In my 25-plus-year career as a jazz pianist, and in my more recent work as a doctoral candidate in jazz studies at the University of Pittsburgh, I have come to expect that many jazz writers (and by this I include critics and scholars) often discount or do not consider names that do not break through their small jazz circles. It takes a lot of work to find the names of those who are not at the table. But some of us who are not there are reaching very wide audiences and getting them to spend five minutes that make them begin to seek out more of Mary Lou Williams’s music.
And this is what saddens me about this article.
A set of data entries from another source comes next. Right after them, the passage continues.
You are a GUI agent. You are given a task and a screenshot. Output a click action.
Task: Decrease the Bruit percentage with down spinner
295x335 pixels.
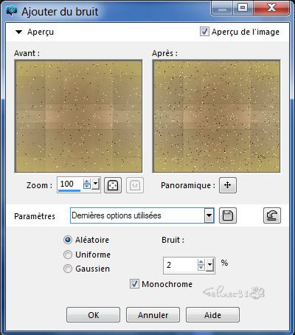[201, 268]
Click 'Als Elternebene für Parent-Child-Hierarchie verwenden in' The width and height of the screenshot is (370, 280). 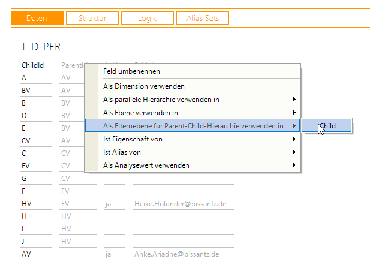coord(193,125)
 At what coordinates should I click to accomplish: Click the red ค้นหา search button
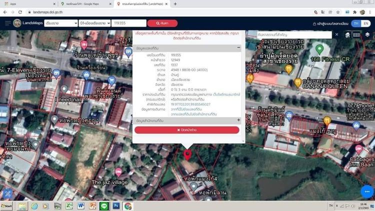pos(162,23)
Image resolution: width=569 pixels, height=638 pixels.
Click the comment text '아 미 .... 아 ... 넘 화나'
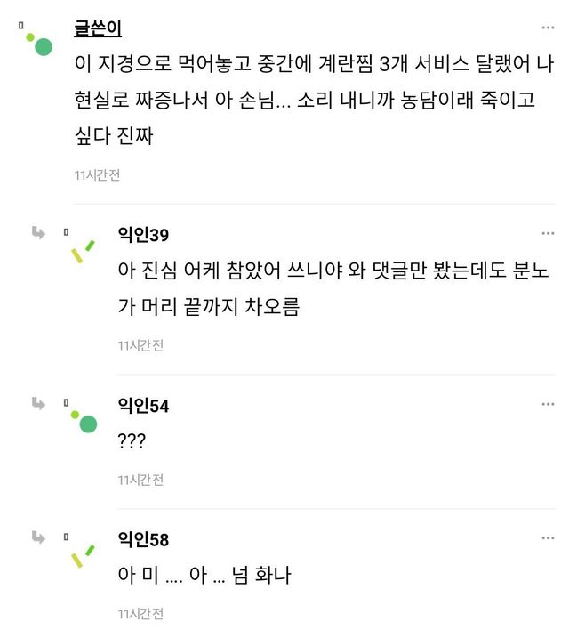(204, 576)
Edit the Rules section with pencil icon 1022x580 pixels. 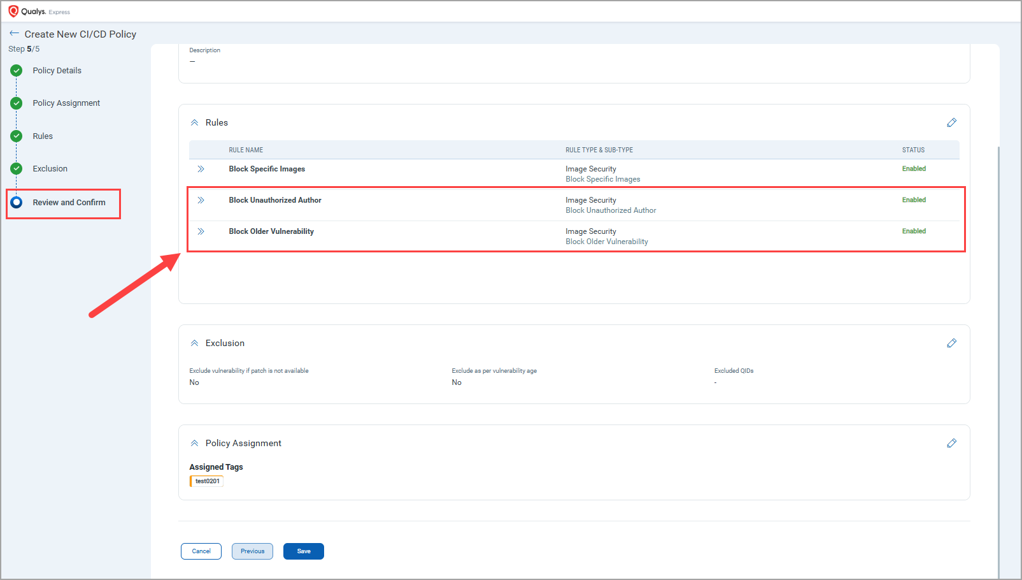click(951, 122)
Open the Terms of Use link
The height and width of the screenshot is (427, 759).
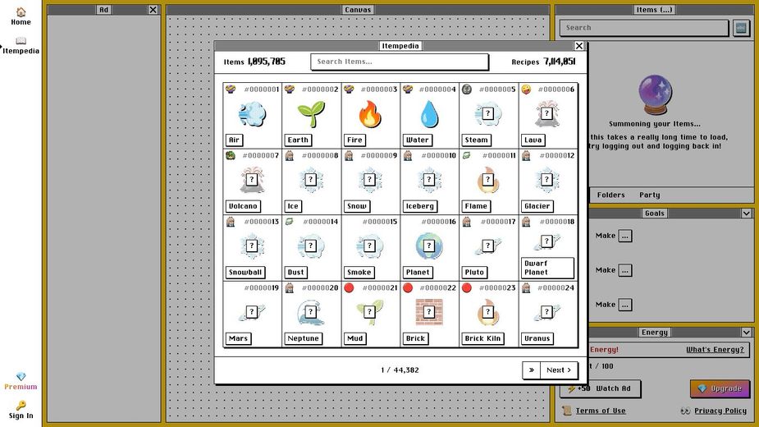pos(600,411)
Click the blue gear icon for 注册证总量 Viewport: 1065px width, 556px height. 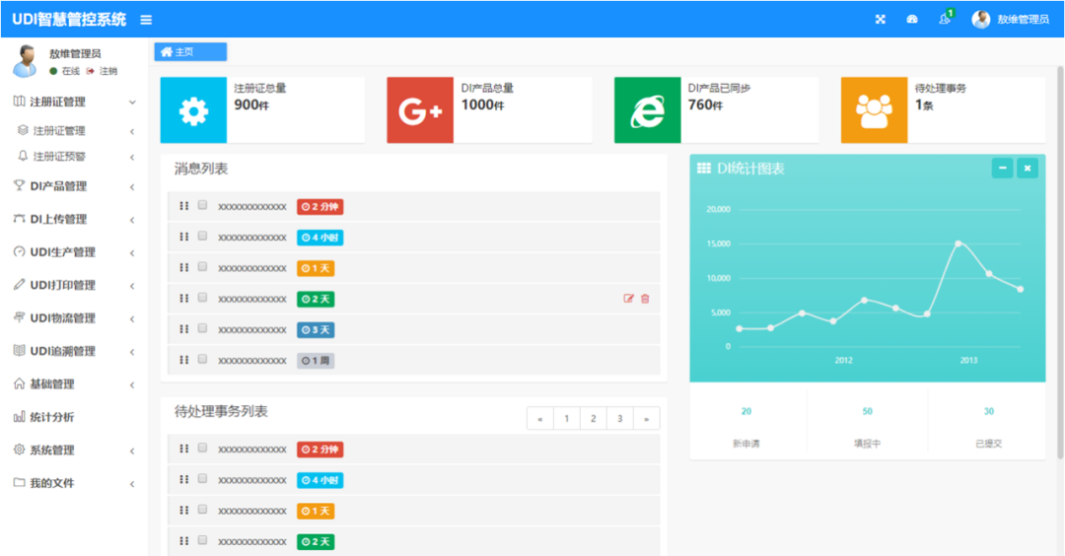click(x=193, y=110)
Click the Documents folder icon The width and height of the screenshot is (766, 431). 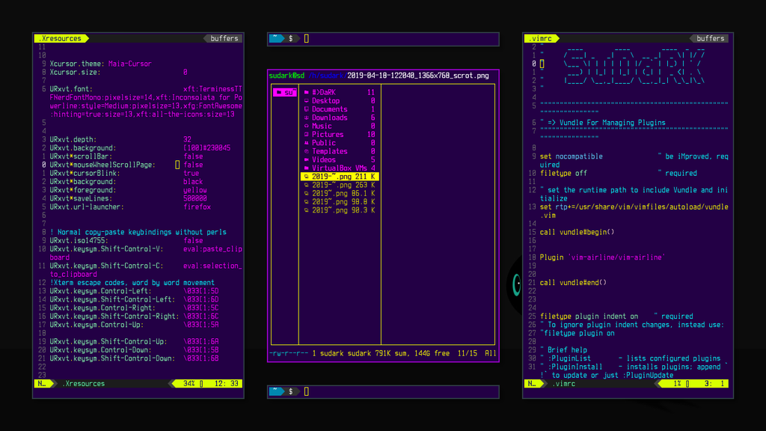pyautogui.click(x=307, y=109)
As much as the article aims to reach new audiences with Williams’s wide-ranging oeuvre (and it will reach a wide audience because it is the New York Times)—there are many people who will never pick up a copy of the Times (or perhaps any newspaper) who musicians like myself are reaching.
It is because of Williams—a force of nature who I never met, but whose music and life I began to get to know more than twenty years ago, when I was invited to perform at the Mary Lou Williams Festival at the Kennedy Center—that I uprooted myself from my longtime home in New York City to her hometown of Pittsburgh two-and-a-half years ago. I will not stop performing Williams’s music or my own. But a little piece of me feels more quiet from not even being recognized as being “one of the twelve.” This blatant disregard is, unfortunately, something that I have experienced time and time again as a jazz musician and now as a Williams scholar. I am tired of people telling me to “not let it get you down.” This disregard, or ignorance (and neither is better), will probably continue to happen. But I am here pointing it out, and I ask you to do the same.